There are contradictions between China’s overt national confidence, its growing domestic repression, and its paranoia, both internal and external. Perhaps there is an understanding that, despite China’s impressive rise, time actually may not be on its side. China’s domestic difficulties are manifold, from protests and riots to debt, corruption, environmental concerns, and a looming demographic crunch, while internationally, Chinese actions and threats are slowly generating countervailing coalitions of worried states.
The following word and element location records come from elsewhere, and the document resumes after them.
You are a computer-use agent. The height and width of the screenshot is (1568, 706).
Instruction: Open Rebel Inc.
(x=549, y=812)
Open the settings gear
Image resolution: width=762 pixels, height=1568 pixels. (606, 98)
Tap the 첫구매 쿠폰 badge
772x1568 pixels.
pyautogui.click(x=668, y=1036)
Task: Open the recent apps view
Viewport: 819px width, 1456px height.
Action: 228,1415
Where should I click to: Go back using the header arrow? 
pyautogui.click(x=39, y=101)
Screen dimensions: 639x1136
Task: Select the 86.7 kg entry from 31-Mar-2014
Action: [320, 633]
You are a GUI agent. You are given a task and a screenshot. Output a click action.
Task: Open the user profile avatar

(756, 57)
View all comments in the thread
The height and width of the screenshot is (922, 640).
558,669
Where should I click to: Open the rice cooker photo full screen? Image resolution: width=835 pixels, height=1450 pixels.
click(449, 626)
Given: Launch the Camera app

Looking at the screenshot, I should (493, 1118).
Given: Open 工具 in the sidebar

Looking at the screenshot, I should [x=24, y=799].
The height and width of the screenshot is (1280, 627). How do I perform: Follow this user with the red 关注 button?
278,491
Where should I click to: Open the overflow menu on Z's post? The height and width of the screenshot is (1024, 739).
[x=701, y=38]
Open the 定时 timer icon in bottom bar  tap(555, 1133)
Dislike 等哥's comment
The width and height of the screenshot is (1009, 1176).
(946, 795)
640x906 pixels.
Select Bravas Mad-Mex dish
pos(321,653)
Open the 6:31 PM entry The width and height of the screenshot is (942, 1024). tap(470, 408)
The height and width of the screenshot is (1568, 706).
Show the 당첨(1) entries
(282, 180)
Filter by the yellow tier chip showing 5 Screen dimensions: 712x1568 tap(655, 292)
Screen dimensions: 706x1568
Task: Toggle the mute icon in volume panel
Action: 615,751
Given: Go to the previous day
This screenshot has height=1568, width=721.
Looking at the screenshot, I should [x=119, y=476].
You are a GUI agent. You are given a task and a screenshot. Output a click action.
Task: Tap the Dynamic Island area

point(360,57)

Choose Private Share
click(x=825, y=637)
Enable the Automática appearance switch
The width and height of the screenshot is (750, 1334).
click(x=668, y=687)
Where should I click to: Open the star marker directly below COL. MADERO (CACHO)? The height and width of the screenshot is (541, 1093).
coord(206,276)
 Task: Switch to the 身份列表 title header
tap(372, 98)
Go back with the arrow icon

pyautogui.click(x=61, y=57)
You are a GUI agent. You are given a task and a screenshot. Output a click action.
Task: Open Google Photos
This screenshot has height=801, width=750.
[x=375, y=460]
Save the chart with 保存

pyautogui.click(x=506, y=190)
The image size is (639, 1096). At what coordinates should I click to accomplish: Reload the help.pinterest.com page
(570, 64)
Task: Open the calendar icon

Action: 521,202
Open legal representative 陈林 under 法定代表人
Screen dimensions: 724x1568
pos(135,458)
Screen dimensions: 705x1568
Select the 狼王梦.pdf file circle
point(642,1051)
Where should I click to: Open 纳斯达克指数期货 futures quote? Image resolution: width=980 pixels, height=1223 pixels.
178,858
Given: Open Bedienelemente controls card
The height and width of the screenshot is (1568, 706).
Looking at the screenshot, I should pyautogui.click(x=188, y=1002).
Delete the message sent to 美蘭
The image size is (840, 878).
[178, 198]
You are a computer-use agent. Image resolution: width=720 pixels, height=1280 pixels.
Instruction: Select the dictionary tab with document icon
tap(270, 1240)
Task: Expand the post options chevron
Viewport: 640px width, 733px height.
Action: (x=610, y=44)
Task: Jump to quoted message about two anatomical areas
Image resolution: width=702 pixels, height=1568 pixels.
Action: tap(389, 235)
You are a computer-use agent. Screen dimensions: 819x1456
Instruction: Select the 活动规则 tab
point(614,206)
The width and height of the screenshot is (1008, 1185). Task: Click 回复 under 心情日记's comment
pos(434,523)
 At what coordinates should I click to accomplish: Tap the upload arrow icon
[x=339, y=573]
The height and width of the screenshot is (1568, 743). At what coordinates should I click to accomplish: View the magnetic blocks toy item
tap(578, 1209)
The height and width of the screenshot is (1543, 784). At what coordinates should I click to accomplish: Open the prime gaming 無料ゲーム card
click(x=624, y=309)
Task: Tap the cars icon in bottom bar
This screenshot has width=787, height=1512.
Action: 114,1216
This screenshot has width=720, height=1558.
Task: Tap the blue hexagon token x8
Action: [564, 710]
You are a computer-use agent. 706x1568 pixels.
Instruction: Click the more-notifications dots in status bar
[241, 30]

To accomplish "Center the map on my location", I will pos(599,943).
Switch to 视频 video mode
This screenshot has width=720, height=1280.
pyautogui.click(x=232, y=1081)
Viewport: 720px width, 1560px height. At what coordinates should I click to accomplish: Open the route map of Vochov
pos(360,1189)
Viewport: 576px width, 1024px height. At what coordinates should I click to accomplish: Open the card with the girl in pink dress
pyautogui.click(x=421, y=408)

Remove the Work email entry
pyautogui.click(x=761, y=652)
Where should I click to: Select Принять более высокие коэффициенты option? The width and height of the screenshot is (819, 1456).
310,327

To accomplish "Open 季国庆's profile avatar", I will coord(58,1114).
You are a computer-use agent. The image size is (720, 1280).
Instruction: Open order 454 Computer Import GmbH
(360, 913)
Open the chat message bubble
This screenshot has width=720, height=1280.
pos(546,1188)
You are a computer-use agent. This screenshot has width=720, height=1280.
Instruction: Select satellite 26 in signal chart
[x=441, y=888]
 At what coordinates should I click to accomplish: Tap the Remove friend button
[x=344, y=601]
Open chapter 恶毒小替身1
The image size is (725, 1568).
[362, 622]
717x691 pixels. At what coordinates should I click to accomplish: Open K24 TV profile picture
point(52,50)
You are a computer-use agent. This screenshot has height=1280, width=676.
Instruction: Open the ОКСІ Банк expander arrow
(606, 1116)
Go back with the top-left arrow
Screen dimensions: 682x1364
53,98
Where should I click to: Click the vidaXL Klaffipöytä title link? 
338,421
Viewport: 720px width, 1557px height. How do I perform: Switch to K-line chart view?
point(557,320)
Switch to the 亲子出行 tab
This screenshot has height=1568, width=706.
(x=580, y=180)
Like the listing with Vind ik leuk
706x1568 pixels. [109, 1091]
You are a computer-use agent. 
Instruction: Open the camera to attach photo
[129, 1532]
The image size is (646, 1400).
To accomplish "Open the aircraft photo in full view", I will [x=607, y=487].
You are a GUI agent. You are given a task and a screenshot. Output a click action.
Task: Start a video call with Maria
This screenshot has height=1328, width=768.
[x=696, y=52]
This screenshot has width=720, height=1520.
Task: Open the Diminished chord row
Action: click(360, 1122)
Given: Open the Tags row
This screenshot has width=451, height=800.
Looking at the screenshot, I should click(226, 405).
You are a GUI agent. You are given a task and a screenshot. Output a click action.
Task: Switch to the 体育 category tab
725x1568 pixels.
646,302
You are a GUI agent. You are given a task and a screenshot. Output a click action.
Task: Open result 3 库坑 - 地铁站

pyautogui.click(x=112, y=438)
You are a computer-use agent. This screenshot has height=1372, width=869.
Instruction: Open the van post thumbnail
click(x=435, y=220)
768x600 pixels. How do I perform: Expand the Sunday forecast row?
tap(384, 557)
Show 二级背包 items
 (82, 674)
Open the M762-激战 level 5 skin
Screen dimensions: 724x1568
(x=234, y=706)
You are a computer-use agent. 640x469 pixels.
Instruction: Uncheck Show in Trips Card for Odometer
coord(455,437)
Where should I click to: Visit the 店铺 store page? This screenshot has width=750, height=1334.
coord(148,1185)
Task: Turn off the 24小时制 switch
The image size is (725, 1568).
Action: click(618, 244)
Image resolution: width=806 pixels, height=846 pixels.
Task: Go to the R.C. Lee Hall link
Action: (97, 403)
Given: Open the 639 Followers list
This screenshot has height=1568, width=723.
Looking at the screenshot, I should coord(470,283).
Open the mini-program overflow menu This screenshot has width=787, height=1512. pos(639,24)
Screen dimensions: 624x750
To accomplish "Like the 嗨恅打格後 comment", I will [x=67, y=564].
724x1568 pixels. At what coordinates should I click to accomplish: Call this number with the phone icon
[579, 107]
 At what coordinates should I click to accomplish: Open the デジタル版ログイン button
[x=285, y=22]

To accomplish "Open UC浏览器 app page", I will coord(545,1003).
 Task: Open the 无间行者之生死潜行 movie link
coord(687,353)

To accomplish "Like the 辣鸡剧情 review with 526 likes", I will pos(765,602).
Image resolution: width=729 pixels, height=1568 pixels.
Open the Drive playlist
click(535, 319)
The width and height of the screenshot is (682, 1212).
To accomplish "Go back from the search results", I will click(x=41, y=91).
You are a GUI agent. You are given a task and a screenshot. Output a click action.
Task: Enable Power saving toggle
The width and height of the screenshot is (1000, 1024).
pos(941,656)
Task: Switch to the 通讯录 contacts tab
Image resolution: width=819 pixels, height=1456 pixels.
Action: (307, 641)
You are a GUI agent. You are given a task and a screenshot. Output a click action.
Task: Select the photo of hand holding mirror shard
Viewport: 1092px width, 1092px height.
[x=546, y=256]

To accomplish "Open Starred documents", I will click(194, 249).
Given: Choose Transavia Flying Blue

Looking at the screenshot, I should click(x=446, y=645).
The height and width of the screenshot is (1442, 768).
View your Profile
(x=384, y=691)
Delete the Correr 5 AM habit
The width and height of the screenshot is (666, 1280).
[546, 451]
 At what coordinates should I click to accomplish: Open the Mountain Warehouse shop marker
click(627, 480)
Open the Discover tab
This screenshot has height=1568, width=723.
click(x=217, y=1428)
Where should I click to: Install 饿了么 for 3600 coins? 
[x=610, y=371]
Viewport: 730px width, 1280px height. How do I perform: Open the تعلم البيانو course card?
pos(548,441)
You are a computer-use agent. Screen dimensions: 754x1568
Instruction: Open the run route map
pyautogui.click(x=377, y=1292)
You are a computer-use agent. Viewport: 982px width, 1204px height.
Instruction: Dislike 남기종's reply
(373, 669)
Such concerns may help to explain a growing sense of urgency to realise the Chinese Dream, as reflected in Xi’s opening speech to the 19th CPC National Congress in October 2017. If China’s long-term future is plausibly to be one of decline or, at least, stagnation, rather than further strategic expansion, the current era (say 1995 to 2040) may be the most dangerous one for Australia, our allies and regional friends. In such a scenario, it is essential that we are prepared to cope with great danger in the near to medium term, rather than simply planning for longer-term horizons. But in either case, it is only prudent that we get to grips as soon as possible with the true nature and character of the China which confronts us, even if that might make us somewhat uncomfortable.
Chris Rahman is Principal Research Fellow and Associate Professor, Australian National Centre for Ocean Resources and Security, University of Wollongong.